AHA has significant mortality, ranging from 6.7% to 38% in registry data.2,59 Data from multiple registries support that infection is the leading cause of mortality in this disease, likely due to the need for immunosuppression.2,8,10,59 For example, in the Dutch Cohort, overall mortality was 38.2% (52/132 patients) with the cause of death identified as infection in 19.2% (10/52 patients), malignancy in 13.5% (7/52) and fatal bleeding in 7.7% (4/52 patients).59 Some studies have reported rare fatal thrombotic events in patients with AHA receiving hemostatic agents (see above).10

Conclusions

Although rare, AHA carries a high risk of morbidity and mortality and requires prompt treatment, ideally by a specialized center well versed in treating these patients. Immediate attention to control bleeding should be followed closely by therapy to re-establish FVIII immune tolerance. Initial treatment choice should involve corticosteroids with or without additional immunosuppressants based upon the risk profile of the patients. Although treatment should be initiated quickly, it can pose safety risks necessitating close monitoring of patients.

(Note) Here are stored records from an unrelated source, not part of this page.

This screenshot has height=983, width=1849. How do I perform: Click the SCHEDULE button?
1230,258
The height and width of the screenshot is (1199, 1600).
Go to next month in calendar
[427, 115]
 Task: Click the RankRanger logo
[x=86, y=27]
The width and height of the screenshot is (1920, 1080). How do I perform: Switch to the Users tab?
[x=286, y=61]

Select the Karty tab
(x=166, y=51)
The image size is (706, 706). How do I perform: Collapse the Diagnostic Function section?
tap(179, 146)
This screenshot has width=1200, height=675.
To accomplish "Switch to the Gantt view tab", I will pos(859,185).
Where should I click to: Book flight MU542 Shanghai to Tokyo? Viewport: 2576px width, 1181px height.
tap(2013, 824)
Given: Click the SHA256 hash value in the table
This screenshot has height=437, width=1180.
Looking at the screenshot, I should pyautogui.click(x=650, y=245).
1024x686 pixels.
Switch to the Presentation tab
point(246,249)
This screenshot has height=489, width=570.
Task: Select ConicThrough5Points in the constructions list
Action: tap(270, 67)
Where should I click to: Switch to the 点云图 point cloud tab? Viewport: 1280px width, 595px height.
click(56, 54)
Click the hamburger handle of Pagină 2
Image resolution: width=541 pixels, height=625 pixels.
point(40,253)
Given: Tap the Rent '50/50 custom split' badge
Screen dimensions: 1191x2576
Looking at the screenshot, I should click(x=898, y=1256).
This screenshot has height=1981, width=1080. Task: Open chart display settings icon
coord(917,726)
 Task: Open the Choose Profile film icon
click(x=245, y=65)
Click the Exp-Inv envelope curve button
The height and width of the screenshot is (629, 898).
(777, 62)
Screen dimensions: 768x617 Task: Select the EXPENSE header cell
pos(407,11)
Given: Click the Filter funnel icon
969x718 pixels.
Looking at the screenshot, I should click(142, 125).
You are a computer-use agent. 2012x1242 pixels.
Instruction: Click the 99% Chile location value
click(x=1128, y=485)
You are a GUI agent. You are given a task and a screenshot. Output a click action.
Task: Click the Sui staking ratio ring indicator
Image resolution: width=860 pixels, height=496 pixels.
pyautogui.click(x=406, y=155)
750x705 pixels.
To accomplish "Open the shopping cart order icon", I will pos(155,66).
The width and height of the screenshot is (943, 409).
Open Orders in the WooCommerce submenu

Most patients will respond to initial immunosuppressive therapy with corticosteroids alone or in combination with cyclophosphamide or rituximab. Vigilance is required during discontinuation of immunosuppression to allow early identification of relapse. Additional prospective studies are necessary to determine the optimal management and identify biomarkers of response that can inform therapeutic decisions.

Disclosure

Dr Allyson M Pishko reports grants from Hemostasis and Thrombosis Research Society, grants from Sanofi Genzyme, during the conduct of the study. The authors report no other conflicts of interest in this work.